Many sections of statute create boards, commissions, task forces, advisory boards, or some other group of people who make policy decisions or recommendations. The statute that creates a policy group seldom specifies the minimum number of members that must be present for the body to take action and how many of them must agree for the action to be valid.
But that’s okay because sections 2-4-110 and 2-4-111, C.R.S., clarify that, for every public body, a quorum is a majority of the members of the body, as set in the statute. And if the body consists of three or more persons, a majority of the total number of members — not just a majority of a quorum — must agree for the body to exercise its authority. But if the statute that creates the policy group specifies a different number of members for a quorum or for the group to exercise its authority, the specific number will override §§2-4-110 and 2-4-111, C.R.S.

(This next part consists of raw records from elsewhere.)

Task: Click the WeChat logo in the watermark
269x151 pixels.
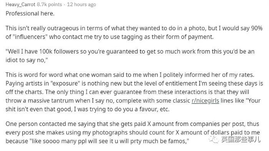Action: (214, 139)
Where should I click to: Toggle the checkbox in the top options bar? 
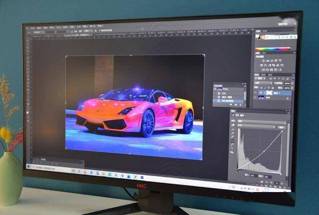click(x=100, y=30)
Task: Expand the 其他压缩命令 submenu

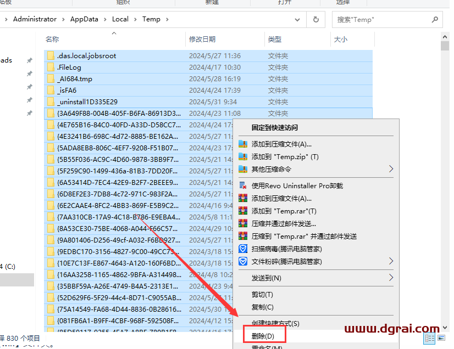Action: [x=391, y=169]
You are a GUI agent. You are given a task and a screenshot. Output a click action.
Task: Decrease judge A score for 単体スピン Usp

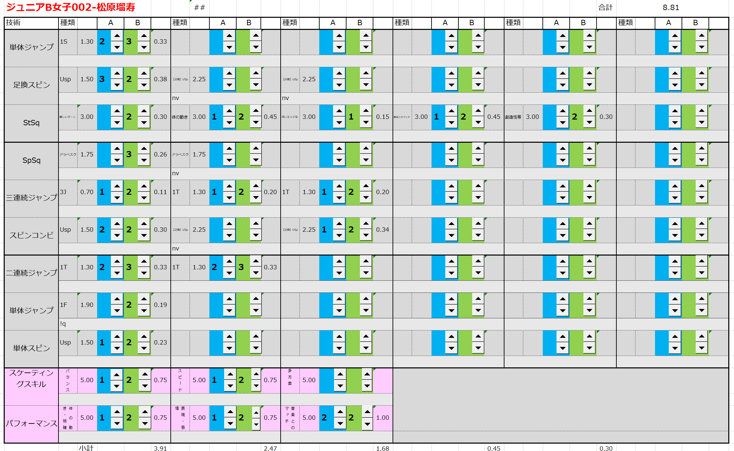click(x=117, y=348)
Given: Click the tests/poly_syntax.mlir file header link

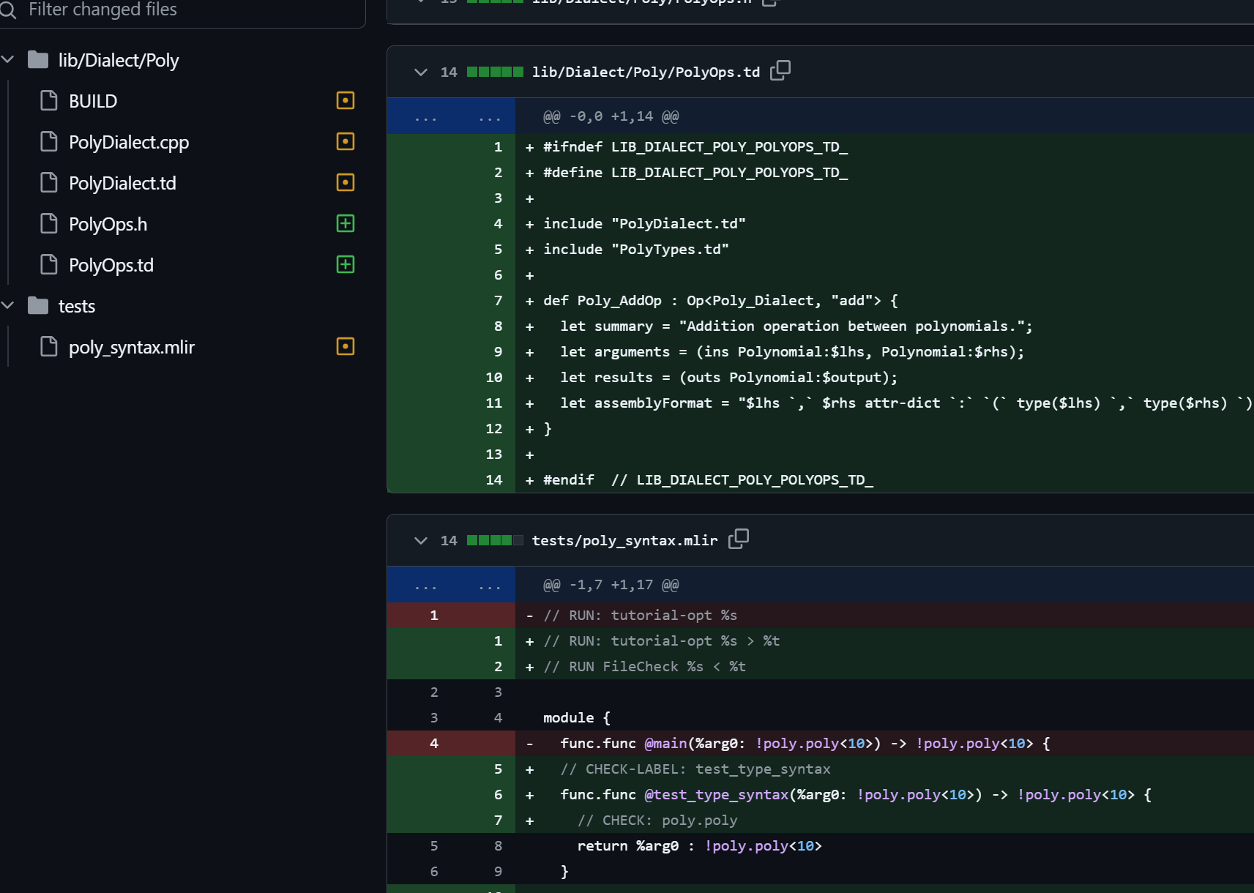Looking at the screenshot, I should pos(624,540).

The House of Representative and Senate don’t follow these sections. House Rule 25 (i)(1) and (j)(10) and Senate Rule 22 (b) and (n) require a majority of the members of a legislative committee for a quorum, and the agreement of a majority of a quorum or a majority of those present and voting, whichever is greater, is necessary to take action on legislation. So for a nine-member committee, at least five members must be present for the committee to take any action. And if only five members are present, the action can be approved by the affirmative vote of three members. But if all nine members are present, the action must be approved by the affirmative vote of at least five members.
Expression of numbers: §2-4-112, C.R.S.
A statute will sometimes include a number, and it may express the number both in numerals and in words. If the numeral is different from the word, §2-4-112, C.R.S., says that the word will govern. This provision also applies to nonstatutory portions of a bill such as appropriations clauses.
The use of “to” in referring to several sections of statute: §2-4-113, C.R.S.
Often, a statute will make a cross-reference to other statutory sections as follows: “section xx-xxx-xxxx to section xx-xxx-xxxx.” This creates an ambiguity: Are one or both of the listed sections included in the cross reference? Or does it include just the sections between the two listed sections? Section 2-4-113, C.R.S., solves this dilemma. Whenever the statutes refer to several sections and the section numbers given in the reference are connected by the word “to,” the reference includes both of the sections whose numbers are given and all intervening sections.
If subsequent legislation adds a new section that falls between the two listed sections, that new section is automatically included in the cross-reference unless it is specifically excluded. So an existing reference to “sections 2-2-110 to 2-2-113” will automatically include a new section 2-2-110.5. Section 2-4-113, C.R.S., also applies to references to subdivisions of a section, such as “subsections (1) to (5).”
Introductory portion: §2-4-114, C.R.S.
You will sometimes hear a bill drafter refer to the “introductory portion” of a statute, and you may wonder what she’s talking about. The drafter did not make up the term; it’s created in section 2-4-114, C.R.S.:
The portion of any section, subsection, paragraph, or subparagraph which precedes a list of examples, requirements, conditions, or other items may be referred to and cited as the “introductory portion” to the section, subsection, paragraph, or subparagraph.
There are several examples of this in the statutes; the most common is in definitions sections. A typical definitions section starts as follows:
x-x-xxx. Definitions. As used in this article, unless the context otherwise requires:
(1) “A” means….
(2) “B” means…
(3) “C” means…
The text that precedes the colon is the introductory portion to the section.
That’s it for statutory clarification of specific words and phrases. With the following articles in this series, we’ll look at part 2 of article 4 of title 2, C.R.S., which provides several rules or canons that courts apply when interpreting the statutes.